_Problem statement_
If a line appears in the data below, it must appear in your answer exactly as given.
BEGIN Records for processing
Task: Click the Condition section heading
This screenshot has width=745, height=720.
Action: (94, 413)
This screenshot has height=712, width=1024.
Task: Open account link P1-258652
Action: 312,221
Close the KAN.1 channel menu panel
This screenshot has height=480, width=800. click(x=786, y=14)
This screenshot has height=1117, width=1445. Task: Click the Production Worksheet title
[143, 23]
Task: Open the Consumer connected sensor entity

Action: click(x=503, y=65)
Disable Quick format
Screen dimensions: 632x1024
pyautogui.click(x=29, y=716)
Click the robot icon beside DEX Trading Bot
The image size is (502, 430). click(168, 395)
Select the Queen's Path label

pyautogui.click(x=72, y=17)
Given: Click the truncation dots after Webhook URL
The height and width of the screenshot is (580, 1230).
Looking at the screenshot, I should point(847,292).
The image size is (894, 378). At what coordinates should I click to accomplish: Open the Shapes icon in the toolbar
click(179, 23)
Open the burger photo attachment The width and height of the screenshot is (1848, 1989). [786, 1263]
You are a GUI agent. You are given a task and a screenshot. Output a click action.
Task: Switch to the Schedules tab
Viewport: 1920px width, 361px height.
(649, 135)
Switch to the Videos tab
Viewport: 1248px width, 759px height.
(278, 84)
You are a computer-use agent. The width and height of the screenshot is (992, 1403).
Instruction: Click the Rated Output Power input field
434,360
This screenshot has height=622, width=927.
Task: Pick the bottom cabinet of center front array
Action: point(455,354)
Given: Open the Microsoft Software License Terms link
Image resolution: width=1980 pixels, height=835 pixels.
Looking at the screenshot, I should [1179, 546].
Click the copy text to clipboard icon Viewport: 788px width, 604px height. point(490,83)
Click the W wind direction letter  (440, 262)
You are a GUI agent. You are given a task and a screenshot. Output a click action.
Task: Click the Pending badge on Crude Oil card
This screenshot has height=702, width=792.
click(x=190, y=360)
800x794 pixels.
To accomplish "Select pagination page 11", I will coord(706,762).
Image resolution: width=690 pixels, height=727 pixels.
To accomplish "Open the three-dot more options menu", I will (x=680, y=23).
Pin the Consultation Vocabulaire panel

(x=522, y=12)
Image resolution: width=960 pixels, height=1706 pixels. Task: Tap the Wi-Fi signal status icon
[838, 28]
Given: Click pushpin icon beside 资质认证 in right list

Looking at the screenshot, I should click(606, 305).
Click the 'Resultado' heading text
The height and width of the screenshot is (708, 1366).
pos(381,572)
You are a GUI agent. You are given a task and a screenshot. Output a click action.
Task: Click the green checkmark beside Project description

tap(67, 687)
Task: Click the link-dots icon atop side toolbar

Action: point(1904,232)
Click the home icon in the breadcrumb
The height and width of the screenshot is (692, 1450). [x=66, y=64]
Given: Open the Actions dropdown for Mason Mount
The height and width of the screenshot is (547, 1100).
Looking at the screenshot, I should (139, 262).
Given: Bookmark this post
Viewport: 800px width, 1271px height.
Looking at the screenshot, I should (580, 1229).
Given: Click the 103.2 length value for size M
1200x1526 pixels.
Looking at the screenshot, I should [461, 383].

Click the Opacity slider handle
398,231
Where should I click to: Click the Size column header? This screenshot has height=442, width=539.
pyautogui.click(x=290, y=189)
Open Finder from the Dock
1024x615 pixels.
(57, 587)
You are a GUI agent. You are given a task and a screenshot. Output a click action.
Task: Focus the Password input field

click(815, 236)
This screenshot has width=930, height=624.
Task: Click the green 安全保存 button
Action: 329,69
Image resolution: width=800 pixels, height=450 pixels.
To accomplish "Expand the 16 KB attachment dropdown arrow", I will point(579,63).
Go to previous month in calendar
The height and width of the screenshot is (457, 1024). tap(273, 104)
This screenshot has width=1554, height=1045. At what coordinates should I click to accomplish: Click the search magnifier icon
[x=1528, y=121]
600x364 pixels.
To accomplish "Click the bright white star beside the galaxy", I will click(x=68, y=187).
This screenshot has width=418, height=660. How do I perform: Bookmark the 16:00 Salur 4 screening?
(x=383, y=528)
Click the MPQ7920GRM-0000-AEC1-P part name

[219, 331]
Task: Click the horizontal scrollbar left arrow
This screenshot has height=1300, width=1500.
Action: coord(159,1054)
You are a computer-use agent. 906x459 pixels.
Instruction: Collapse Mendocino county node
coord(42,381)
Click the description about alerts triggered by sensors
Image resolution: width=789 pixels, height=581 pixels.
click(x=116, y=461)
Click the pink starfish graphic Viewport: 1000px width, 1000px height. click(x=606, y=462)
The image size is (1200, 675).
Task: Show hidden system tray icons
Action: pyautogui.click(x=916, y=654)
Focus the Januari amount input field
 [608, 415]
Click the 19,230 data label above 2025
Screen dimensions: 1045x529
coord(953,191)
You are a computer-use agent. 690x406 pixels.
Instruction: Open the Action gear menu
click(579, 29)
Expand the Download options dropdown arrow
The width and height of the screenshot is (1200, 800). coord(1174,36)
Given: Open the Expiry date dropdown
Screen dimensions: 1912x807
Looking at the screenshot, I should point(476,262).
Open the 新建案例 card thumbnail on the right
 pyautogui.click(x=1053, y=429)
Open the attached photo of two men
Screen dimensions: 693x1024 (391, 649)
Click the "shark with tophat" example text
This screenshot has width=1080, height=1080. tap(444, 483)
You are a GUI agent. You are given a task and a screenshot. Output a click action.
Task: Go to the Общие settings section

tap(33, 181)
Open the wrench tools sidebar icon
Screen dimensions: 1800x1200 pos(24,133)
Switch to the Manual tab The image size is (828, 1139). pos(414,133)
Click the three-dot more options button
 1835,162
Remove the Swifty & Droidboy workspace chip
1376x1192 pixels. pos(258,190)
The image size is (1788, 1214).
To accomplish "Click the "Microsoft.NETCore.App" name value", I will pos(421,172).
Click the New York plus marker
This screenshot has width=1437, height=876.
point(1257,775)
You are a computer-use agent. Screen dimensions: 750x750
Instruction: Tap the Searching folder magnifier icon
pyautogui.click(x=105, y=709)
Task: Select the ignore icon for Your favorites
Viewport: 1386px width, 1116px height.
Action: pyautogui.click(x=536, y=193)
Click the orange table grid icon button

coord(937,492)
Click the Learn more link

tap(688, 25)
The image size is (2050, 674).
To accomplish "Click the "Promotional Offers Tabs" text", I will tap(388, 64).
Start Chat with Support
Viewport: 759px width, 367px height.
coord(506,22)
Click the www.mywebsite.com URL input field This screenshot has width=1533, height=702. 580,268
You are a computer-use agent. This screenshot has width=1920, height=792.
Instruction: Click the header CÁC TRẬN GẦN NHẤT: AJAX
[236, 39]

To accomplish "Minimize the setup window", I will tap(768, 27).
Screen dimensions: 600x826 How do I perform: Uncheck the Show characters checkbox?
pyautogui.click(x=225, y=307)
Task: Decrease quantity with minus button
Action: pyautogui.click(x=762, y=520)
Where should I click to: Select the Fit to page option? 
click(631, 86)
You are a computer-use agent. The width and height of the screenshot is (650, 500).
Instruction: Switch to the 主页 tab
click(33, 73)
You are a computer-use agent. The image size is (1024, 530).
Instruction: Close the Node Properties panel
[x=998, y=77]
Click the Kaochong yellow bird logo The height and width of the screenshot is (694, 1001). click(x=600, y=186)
END Records for processing
_Solution for this problem_
Task: Click the Condition section heading
This screenshot has width=745, height=720.
Action: (94, 413)
This screenshot has height=712, width=1024.
Task: Open account link P1-258652
Action: 312,221
Close the KAN.1 channel menu panel
This screenshot has height=480, width=800. click(x=786, y=14)
This screenshot has height=1117, width=1445. Task: Click the Production Worksheet title
[143, 23]
Task: Open the Consumer connected sensor entity

Action: click(x=503, y=65)
Disable Quick format
Screen dimensions: 632x1024
pyautogui.click(x=29, y=716)
Click the robot icon beside DEX Trading Bot
The image size is (502, 430). click(168, 395)
Select the Queen's Path label

pyautogui.click(x=72, y=17)
Given: Click the truncation dots after Webhook URL
The height and width of the screenshot is (580, 1230).
Looking at the screenshot, I should point(847,292).
The image size is (894, 378). At what coordinates should I click to accomplish: Open the Shapes icon in the toolbar
click(179, 23)
Open the burger photo attachment The width and height of the screenshot is (1848, 1989). [786, 1263]
You are a GUI agent. You are given a task and a screenshot. Output a click action.
Task: Switch to the Schedules tab
Viewport: 1920px width, 361px height.
(649, 135)
Switch to the Videos tab
Viewport: 1248px width, 759px height.
(278, 84)
You are a computer-use agent. The width and height of the screenshot is (992, 1403).
Instruction: Click the Rated Output Power input field
434,360
This screenshot has height=622, width=927.
Task: Pick the bottom cabinet of center front array
Action: point(455,354)
Given: Open the Microsoft Software License Terms link
Image resolution: width=1980 pixels, height=835 pixels.
Looking at the screenshot, I should [1179, 546].
Click the copy text to clipboard icon Viewport: 788px width, 604px height. point(490,83)
Click the W wind direction letter  (440, 262)
You are a GUI agent. You are given a task and a screenshot. Output a click action.
Task: Click the Pending badge on Crude Oil card
This screenshot has height=702, width=792.
click(x=190, y=360)
800x794 pixels.
To accomplish "Select pagination page 11", I will coord(706,762).
Image resolution: width=690 pixels, height=727 pixels.
To accomplish "Open the three-dot more options menu", I will (x=680, y=23).
Pin the Consultation Vocabulaire panel

(x=522, y=12)
Image resolution: width=960 pixels, height=1706 pixels. Task: Tap the Wi-Fi signal status icon
[838, 28]
Given: Click pushpin icon beside 资质认证 in right list

Looking at the screenshot, I should click(606, 305).
Click the 'Resultado' heading text
The height and width of the screenshot is (708, 1366).
pos(381,572)
You are a GUI agent. You are given a task and a screenshot. Output a click action.
Task: Click the green checkmark beside Project description

tap(67, 687)
Task: Click the link-dots icon atop side toolbar

Action: point(1904,232)
Click the home icon in the breadcrumb
The height and width of the screenshot is (692, 1450). [x=66, y=64]
Given: Open the Actions dropdown for Mason Mount
The height and width of the screenshot is (547, 1100).
Looking at the screenshot, I should (139, 262).
Given: Bookmark this post
Viewport: 800px width, 1271px height.
Looking at the screenshot, I should (580, 1229).
Given: Click the 103.2 length value for size M
1200x1526 pixels.
Looking at the screenshot, I should [461, 383].

Click the Opacity slider handle
398,231
Where should I click to: Click the Size column header? This screenshot has height=442, width=539.
pyautogui.click(x=290, y=189)
Open Finder from the Dock
1024x615 pixels.
(57, 587)
You are a GUI agent. You are given a task and a screenshot. Output a click action.
Task: Focus the Password input field

click(815, 236)
This screenshot has width=930, height=624.
Task: Click the green 安全保存 button
Action: 329,69
Image resolution: width=800 pixels, height=450 pixels.
To accomplish "Expand the 16 KB attachment dropdown arrow", I will point(579,63).
Go to previous month in calendar
The height and width of the screenshot is (457, 1024). tap(273, 104)
This screenshot has width=1554, height=1045. At what coordinates should I click to accomplish: Click the search magnifier icon
[x=1528, y=121]
600x364 pixels.
To accomplish "Click the bright white star beside the galaxy", I will click(x=68, y=187).
This screenshot has width=418, height=660. How do I perform: Bookmark the 16:00 Salur 4 screening?
(x=383, y=528)
Click the MPQ7920GRM-0000-AEC1-P part name

[219, 331]
Task: Click the horizontal scrollbar left arrow
This screenshot has height=1300, width=1500.
Action: coord(159,1054)
You are a computer-use agent. 906x459 pixels.
Instruction: Collapse Mendocino county node
coord(42,381)
Click the description about alerts triggered by sensors
Image resolution: width=789 pixels, height=581 pixels.
click(x=116, y=461)
Click the pink starfish graphic Viewport: 1000px width, 1000px height. click(x=606, y=462)
The image size is (1200, 675).
Task: Show hidden system tray icons
Action: pyautogui.click(x=916, y=654)
Focus the Januari amount input field
 [608, 415]
Click the 19,230 data label above 2025
Screen dimensions: 1045x529
coord(953,191)
You are a computer-use agent. 690x406 pixels.
Instruction: Open the Action gear menu
click(579, 29)
Expand the Download options dropdown arrow
The width and height of the screenshot is (1200, 800). coord(1174,36)
Given: Open the Expiry date dropdown
Screen dimensions: 1912x807
Looking at the screenshot, I should point(476,262).
Open the 新建案例 card thumbnail on the right
 pyautogui.click(x=1053, y=429)
Open the attached photo of two men
Screen dimensions: 693x1024 (391, 649)
Click the "shark with tophat" example text
This screenshot has width=1080, height=1080. tap(444, 483)
You are a GUI agent. You are given a task and a screenshot. Output a click action.
Task: Go to the Общие settings section

tap(33, 181)
Open the wrench tools sidebar icon
Screen dimensions: 1800x1200 pos(24,133)
Switch to the Manual tab The image size is (828, 1139). pos(414,133)
Click the three-dot more options button
 1835,162
Remove the Swifty & Droidboy workspace chip
1376x1192 pixels. pos(258,190)
The image size is (1788, 1214).
To accomplish "Click the "Microsoft.NETCore.App" name value", I will pos(421,172).
Click the New York plus marker
This screenshot has width=1437, height=876.
point(1257,775)
You are a computer-use agent. Screen dimensions: 750x750
Instruction: Tap the Searching folder magnifier icon
pyautogui.click(x=105, y=709)
Task: Select the ignore icon for Your favorites
Viewport: 1386px width, 1116px height.
Action: pyautogui.click(x=536, y=193)
Click the orange table grid icon button

coord(937,492)
Click the Learn more link

tap(688, 25)
The image size is (2050, 674).
To accomplish "Click the "Promotional Offers Tabs" text", I will tap(388, 64).
Start Chat with Support
Viewport: 759px width, 367px height.
coord(506,22)
Click the www.mywebsite.com URL input field This screenshot has width=1533, height=702. 580,268
You are a computer-use agent. This screenshot has width=1920, height=792.
Instruction: Click the header CÁC TRẬN GẦN NHẤT: AJAX
[236, 39]

To accomplish "Minimize the setup window", I will tap(768, 27).
Screen dimensions: 600x826 How do I perform: Uncheck the Show characters checkbox?
pyautogui.click(x=225, y=307)
Task: Decrease quantity with minus button
Action: pyautogui.click(x=762, y=520)
Where should I click to: Select the Fit to page option? 
click(631, 86)
You are a computer-use agent. The width and height of the screenshot is (650, 500).
Instruction: Switch to the 主页 tab
click(33, 73)
You are a computer-use agent. The image size is (1024, 530).
Instruction: Close the Node Properties panel
[x=998, y=77]
Click the Kaochong yellow bird logo The height and width of the screenshot is (694, 1001). click(x=600, y=186)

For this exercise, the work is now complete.